Abstract:The multi-sector intelligent surface (IS), benefiting from a smarter wave manipulation capability, has been shown to enhance channel gain and offer full-space coverage in communications. However, the benefits of multi-sector IS in wireless sensing remain unexplored. This paper introduces the application of multi-sector IS for wireless sensing/localization. Specifically, we propose a new self-sensing system, where an active source controller uses the multi-sector IS geometry to reflect/scatter the emitted signals towards the entire space, thereby achieving full-space coverage for wireless sensing. Additionally, dedicated sensors are installed aligned with the IS elements at each sector, which collect echo signals from the target and cooperate to sense the target angle. In this context, we develop a maximum likelihood estimator of the target angle for the proposed multi-sector IS self-sensing system, along with the corresponding theoretical limits defined by the Cram\'er-Rao Bound. The analysis reveals that the advantages of the multi-sector IS self-sensing system stem from two aspects: enhancing the probing power on targets (thereby improving power efficiency) and increasing the rate of target angle (thereby enhancing the transceiver's sensitivity to target angles).

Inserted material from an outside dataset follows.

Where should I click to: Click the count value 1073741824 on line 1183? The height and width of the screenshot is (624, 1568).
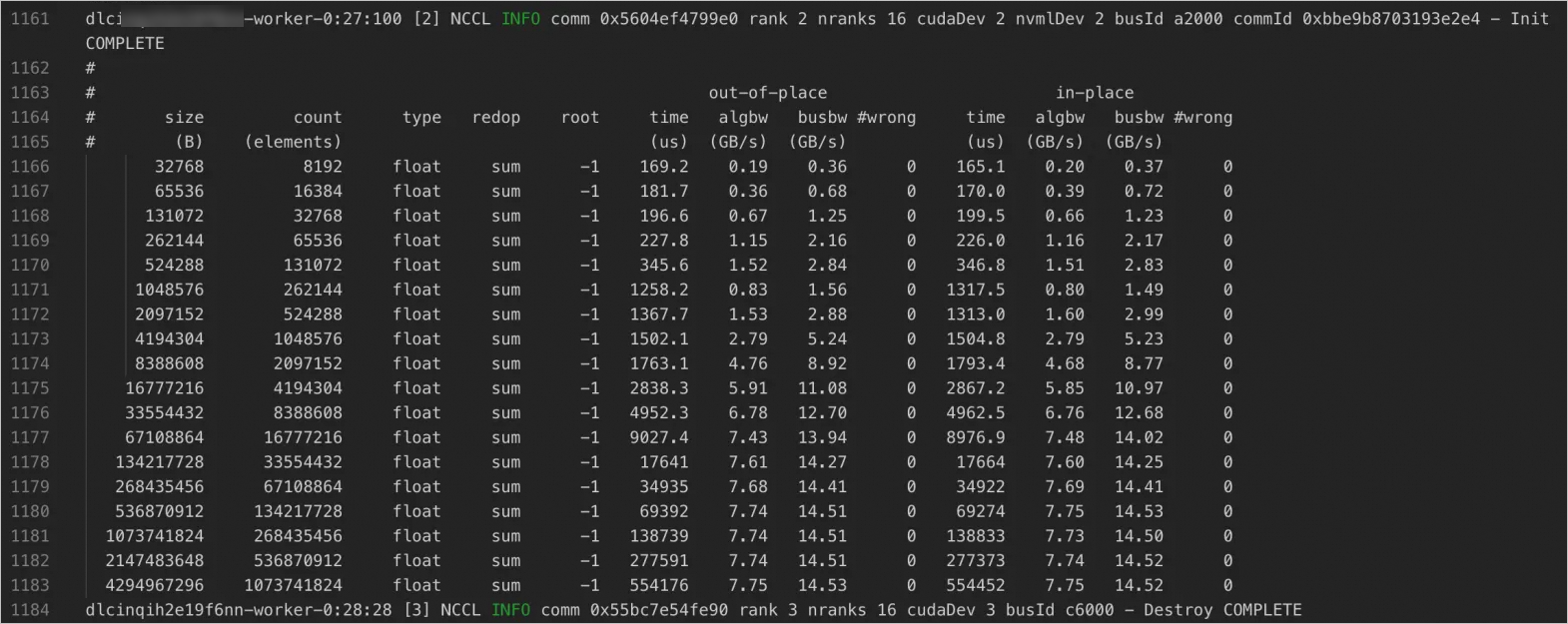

Finally, our analysis and simulations confirm that the multi-sector IS self-sensing system, particularly the 4-sector architecture, achieves full-space sensing capability beyond the single-sector IS configuration. Furthermore, similarly to communications, employing directive antenna patterns on each sector's IS elements and sensors significantly enhances sensing capabilities. This enhancement originates from both aspects of improved power efficiency and target angle sensitivity, with the former also being observed in communications while the latter being unique in sensing.